The plant is easy to grow, has great blooms, and looks gorgeous, making them one of the world’s most popular garden bed flowers.
Busy Lizzies don’t like cold temperatures at all, so before you plant them in the ground, make sure that the soil has warmed up after the last frost.
When the soil is ready, make sure it is well-drained. Then, apply a slow-releasing granular fertilizer to the soil and transplant. Make sure that the spot you pick has some light shade; impatiens don’t like direct sunlight, so keep them to the side.
How far you space out the seeds actually has an impact on how tall the final flower ends up. The closer you plant them together, the taller the plant is. Whereas if you space them out, it travels along the ground to fill in the gap.
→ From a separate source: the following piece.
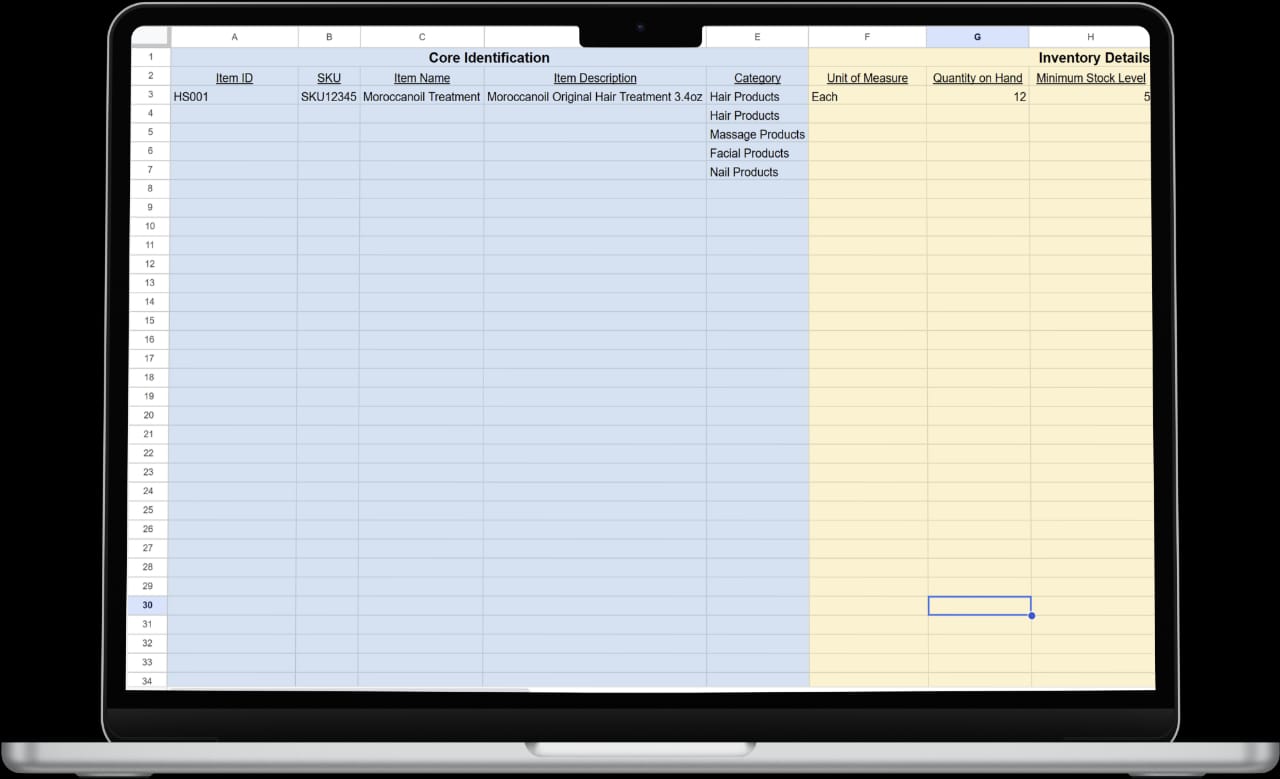Select the Massage Products category option
The height and width of the screenshot is (779, 1280).
coord(757,134)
Impatiens don’t do well during drought, so make sure you water them regularly. Mix organic matter and mulch in with the soil to help the plant retain moisture and prevent wilting.
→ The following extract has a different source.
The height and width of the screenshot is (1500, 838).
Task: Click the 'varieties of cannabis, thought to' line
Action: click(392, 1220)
You can use these flowers as good fillers for garden beds. They give you a lot of continuous color, so use them in tandem with other solid colors to create some beautiful contrasting effects.
It also works well if you plant them in hanging baskets or along pots on your windowsills. You can also get the flower in lighter pastel shades if the strong colors are overwhelming on your eyes.
They grow fast and bloom like there’s no tomorrow, so use them wherever you want a continuous line of color. Even line your driveway with them if you’re feeling adventurous.
Lavender is very much a love it or hate it flower, but whichever camp you fall under, you can’t deny just how useful it is.
It can be used as an aromatic herb in some more adventurous dishes, has a great smell that you can use tactfully to get your clothes smelling great, or serves as a gorgeous looking garden filler. It has many uses, so if you decide to plant them, you are getting a lot of bang for your buck.
Lavender loves dry soil and high temperatures and grows to around three feet in height. It comes in a variety of colors, not just the purple of its namesake. You can get them in blue, yellow, and even white, which allows you to pull off some seriously impressive-looking beds in your garden.
If you look after the plant properly, and with the right environment, lavender can last for years, so there’s no yearly cycle of redoing the whole process over again.
Once in the ground, the flower doesn’t need much maintenance. It doesn’t need to be pruned and requires minimal watering, so if you’re feeling lazy, no harm, no foul.
Two things you do need to keep in mind, though, are your soil pH level and water content. If you have an acidic patch of land, your lavender can’t grow, and if the soil has too much water, or if you overwater the plant, the lavender dies as well.
Due to the gorgeous smell it gives off, lavender makes a great flower to line your walkways with. Just be warned, not everyone likes the smell!
You can plant them as a part of your vegetable garden if it strikes your fancy. The plant has a double usage in a vegetable garden, as it repels nasty pests and critters. It doesn’t protect your veggies all on its own, but it helps.
If you do grow it for culinary purposes, don’t grow much. It’s a powerful herb, so you don’t want to use too much of it in your dishes.